- Examples of auction-type markets
Examples of auction-type markets include Sotheby's in London, who auction fine art, collectibles, and antiques. Another example of an auction-type competitive market would be the Barrett-Jackson auto auctions in America, where luxury and muscle cars are displayed and auctioned off for high profits.
Auction-based marketplaces can be subject to fluctuations that are affected by stock market conditions and other issues - if the economy is rough, people may not be willing to go out on a limb bidding high for something they want. Auction-type marketplaces can also be for ordinary things, such as cattle or other livestock, or fish - in fact, there are many fish markets that use auctioning to sell huge tunas for thousands of dollars!
- Perfect competition?
Another type of market is really more of a concept than anything else - a perfect competition market is sort of a "dream" situation where every person who contributes to the marketplace is not too powerful; in other words, no one has too much control over the whole system, so no one can dominate or destroy anyone else.
In real life, you don't see evidence of perfect competition too often - if you see it at all.

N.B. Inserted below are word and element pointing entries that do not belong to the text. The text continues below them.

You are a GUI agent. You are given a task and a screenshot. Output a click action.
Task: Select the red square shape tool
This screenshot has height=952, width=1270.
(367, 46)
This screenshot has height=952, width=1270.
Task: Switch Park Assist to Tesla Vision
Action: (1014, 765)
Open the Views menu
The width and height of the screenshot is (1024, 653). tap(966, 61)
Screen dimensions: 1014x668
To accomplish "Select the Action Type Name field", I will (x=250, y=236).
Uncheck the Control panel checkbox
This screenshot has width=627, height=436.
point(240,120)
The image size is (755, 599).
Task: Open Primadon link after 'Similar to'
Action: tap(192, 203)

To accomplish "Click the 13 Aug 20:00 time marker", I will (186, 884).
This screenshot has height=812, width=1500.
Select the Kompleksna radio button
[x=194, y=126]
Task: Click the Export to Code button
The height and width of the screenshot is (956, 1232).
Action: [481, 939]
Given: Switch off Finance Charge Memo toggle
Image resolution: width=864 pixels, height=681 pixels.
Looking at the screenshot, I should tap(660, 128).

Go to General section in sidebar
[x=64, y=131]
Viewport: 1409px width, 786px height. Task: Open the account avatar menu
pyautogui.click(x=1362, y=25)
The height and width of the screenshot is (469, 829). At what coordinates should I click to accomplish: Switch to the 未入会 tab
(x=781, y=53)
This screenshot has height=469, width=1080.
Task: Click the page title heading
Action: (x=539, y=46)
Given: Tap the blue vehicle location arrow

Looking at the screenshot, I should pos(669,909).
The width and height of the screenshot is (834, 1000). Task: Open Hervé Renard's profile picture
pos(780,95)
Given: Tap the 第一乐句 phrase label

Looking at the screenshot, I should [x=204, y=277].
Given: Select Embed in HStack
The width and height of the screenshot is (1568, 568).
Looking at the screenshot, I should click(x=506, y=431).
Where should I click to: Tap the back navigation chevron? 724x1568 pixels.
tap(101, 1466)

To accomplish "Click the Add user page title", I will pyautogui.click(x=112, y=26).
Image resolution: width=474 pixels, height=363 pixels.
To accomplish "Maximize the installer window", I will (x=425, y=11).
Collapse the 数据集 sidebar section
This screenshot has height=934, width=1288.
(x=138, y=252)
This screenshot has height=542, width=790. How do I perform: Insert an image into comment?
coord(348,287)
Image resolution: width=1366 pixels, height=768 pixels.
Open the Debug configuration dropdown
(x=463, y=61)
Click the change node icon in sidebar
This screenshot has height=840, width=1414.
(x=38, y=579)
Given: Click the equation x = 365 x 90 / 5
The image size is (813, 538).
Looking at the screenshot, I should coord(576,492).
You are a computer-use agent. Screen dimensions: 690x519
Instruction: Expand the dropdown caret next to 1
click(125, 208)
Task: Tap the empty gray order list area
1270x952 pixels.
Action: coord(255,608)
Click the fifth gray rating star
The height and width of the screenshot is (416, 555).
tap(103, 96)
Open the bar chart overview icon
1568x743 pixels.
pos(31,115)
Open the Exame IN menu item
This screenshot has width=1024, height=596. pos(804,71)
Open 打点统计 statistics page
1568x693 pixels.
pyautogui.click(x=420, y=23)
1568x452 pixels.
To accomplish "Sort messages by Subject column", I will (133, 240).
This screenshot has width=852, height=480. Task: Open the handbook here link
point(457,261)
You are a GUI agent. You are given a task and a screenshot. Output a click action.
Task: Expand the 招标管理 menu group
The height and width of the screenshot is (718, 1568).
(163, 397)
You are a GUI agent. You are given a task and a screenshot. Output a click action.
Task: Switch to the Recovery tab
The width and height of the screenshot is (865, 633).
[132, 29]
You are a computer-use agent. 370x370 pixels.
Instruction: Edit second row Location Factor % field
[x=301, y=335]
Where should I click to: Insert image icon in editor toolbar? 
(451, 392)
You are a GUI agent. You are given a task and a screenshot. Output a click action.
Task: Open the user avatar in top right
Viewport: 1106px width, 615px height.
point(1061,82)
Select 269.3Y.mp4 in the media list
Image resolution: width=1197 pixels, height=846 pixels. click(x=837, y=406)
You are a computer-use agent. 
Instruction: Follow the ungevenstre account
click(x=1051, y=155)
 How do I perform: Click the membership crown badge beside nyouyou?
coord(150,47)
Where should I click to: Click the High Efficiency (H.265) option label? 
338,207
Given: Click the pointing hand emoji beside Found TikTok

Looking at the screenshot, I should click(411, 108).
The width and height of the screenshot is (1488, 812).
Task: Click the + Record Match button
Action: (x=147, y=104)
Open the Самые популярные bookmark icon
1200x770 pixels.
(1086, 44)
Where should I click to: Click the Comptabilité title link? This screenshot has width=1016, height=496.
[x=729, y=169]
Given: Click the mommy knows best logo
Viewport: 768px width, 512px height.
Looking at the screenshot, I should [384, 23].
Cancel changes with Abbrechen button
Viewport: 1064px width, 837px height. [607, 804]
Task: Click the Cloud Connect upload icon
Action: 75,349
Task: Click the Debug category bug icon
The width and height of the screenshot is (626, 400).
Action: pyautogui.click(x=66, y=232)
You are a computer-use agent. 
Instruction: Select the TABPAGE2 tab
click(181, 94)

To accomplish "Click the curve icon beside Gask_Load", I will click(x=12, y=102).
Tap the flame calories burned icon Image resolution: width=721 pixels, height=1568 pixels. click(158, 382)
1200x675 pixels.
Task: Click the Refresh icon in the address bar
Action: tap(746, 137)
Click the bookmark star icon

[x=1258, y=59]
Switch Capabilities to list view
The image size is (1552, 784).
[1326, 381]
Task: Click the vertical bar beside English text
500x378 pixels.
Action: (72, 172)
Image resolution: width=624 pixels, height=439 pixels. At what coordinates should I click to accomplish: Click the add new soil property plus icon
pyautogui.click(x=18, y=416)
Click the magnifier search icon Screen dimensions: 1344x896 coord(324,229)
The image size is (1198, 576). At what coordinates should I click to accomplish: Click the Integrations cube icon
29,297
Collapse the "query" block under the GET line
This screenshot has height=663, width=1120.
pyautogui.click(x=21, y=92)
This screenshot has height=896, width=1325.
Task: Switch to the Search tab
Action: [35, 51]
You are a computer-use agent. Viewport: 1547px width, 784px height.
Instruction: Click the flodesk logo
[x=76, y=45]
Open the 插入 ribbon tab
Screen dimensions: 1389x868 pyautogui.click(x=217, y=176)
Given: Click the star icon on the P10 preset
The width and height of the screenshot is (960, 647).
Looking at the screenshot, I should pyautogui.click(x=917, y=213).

Maybe the Communists in Russia tried to put perfect competition into effect by making sure all things were shared equally between the people, but all this did was trigger a whole separate, underground economy, known as a "black market".
To learn more about competitive markets, read some macro and micro economics - you can take courses on this subject matter, or pick up a book on the subject. Competitive markets are also examined in the financial pages of most newspapers.